Di prassi, la legalizzazione di documenti rilasciati dalle Camere di Commercio è di loro competenza. Quindi, dovrai rivolgerti alla CCIAA del Molise. Se vuoi sapere come fare, trovi tutte le informazioni nella nostra guida su visti e legalizzazione presso la Camera di Commercio di Campobasso Isernia.
Tuttavia, alcuni Paesi Arabi, come ad esempio gli Emirati Arabi, richiedono come obbligatoria la legalizzazione prefettizia. In tal caso, l’autenticazione non avviene alla Camera di Commercio di riferimento, ma è di competenza della Prefettura di Campobasso o della Prefettura di Isernia.
Vi è anche un’altra eccezione alla richiesta della legalizzazione presso la CCIAA e riguarda i Paesi che hanno aderito alla Convenzione dell’Aja. In questa circostanza, è, infatti, richiesta una forma di legalizzazione semplificata: l’apostille. Anche qui, dovrai rivolgerti alla Prefettura di riferimento.
NOTA BENE!
Per la legalizzazione prefettizia o l’apostille, devi prima richiedere un Certificato di Origine tramite la piattaforma Cert’O, specificando che è necessario che venga rilasciato da un funzionario della Camera di Commercio di Campobasso Isernia, con firma depositata in Prefettura.
Una volta ottenuto, dovrai recarti alla Prefettura riferimento e richiedere la legalizzazione del documento.
Di seguito trovi le principali informazioni per contattare l’Ufficio Commercio Estero sede di Campobasso:
Ecco le informazioni per la sede di Isernia:
Se la tua attività esporta prodotti al di fuori dell’Unione Europea, il Certificato di Origine presso la CCIAA del Molise è un documento imprescindibile. La richiesta deve essere effettuata obbligatoriamente online, l’unica modalità prevista.
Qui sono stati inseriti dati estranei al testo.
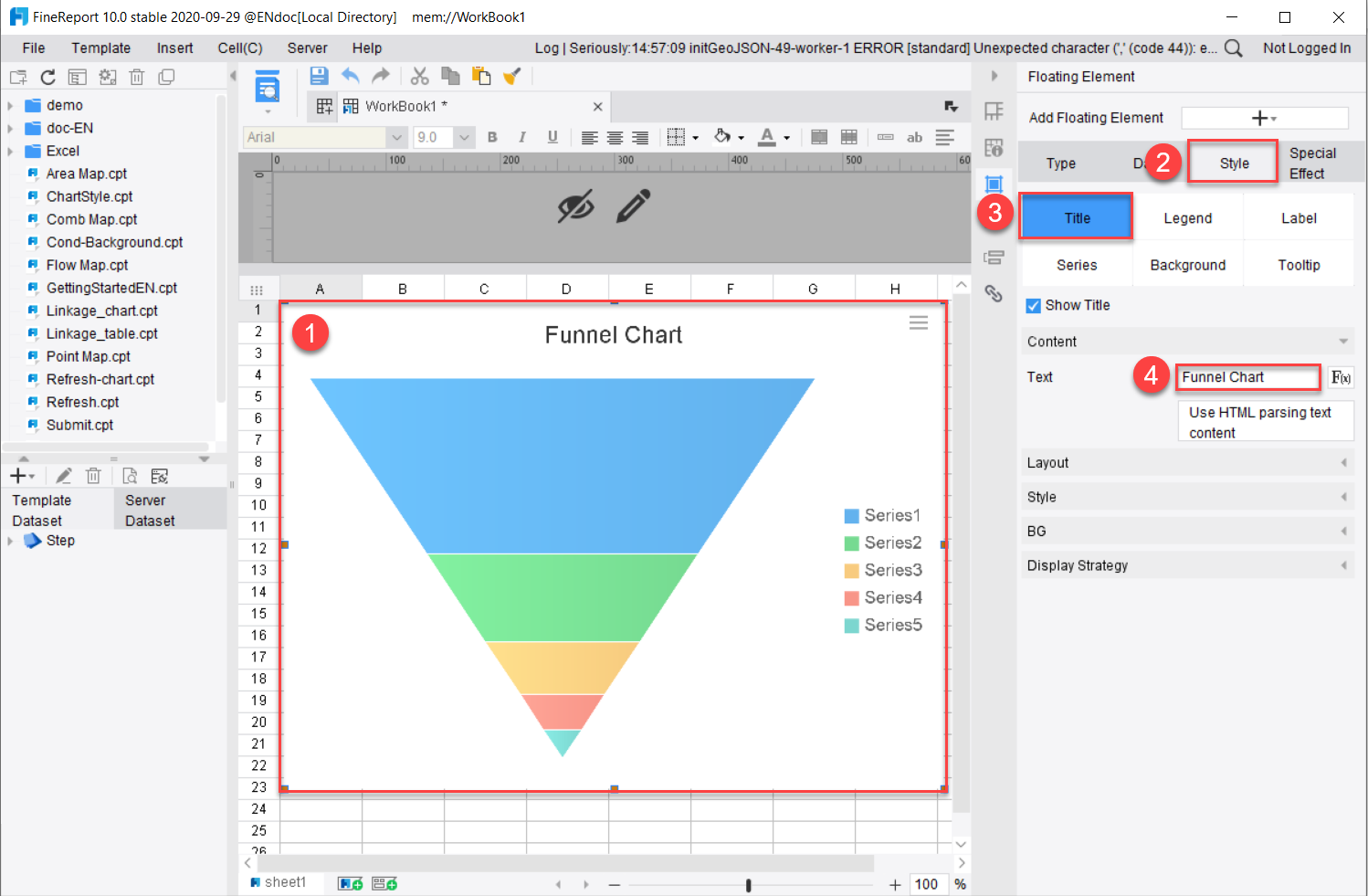Open the font size dropdown
Viewport: 1368px width, 896px height.
pos(464,137)
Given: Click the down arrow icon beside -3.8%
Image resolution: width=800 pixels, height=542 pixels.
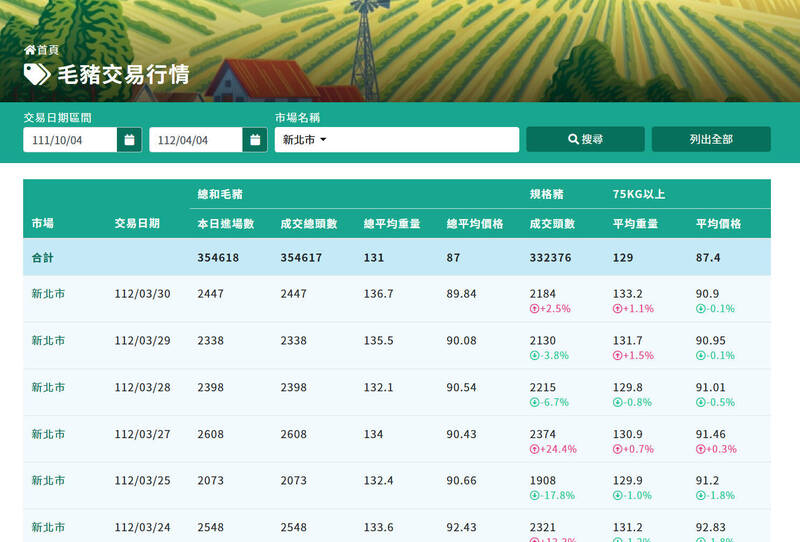Looking at the screenshot, I should pyautogui.click(x=535, y=356).
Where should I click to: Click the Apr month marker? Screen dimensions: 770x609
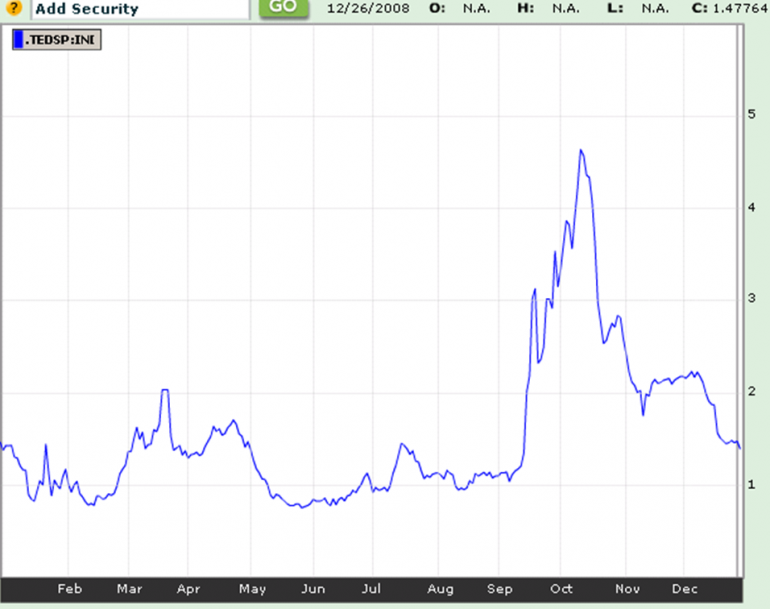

Anche se digitale, la procedura può risultare complessa, richiedendo l’inserimento di numerose informazioni e l’attivazione obbligatoria del servizio “Stampa in Azienda”.
Fortunatamente, non devi preoccuparti dei dettagli legati alla richiesta o al ritiro del certificato presso la CCIAA di Campobasso-Isernia: affidati a noi per gestire l’intera pratica in modo rapido e professionale. Inoltre, possiamo occuparci di eventuali procedure di autenticazione, come legalizzazioni, apostille, e fornire traduzioni accurate dei documenti.
Inoltre, sul nostro sito hai accesso anche a un motore di ricerca con le informazioni di altre Camere di Commercio limitrofe, come la Camere di Commercio delle Marche, e di tutta Italia.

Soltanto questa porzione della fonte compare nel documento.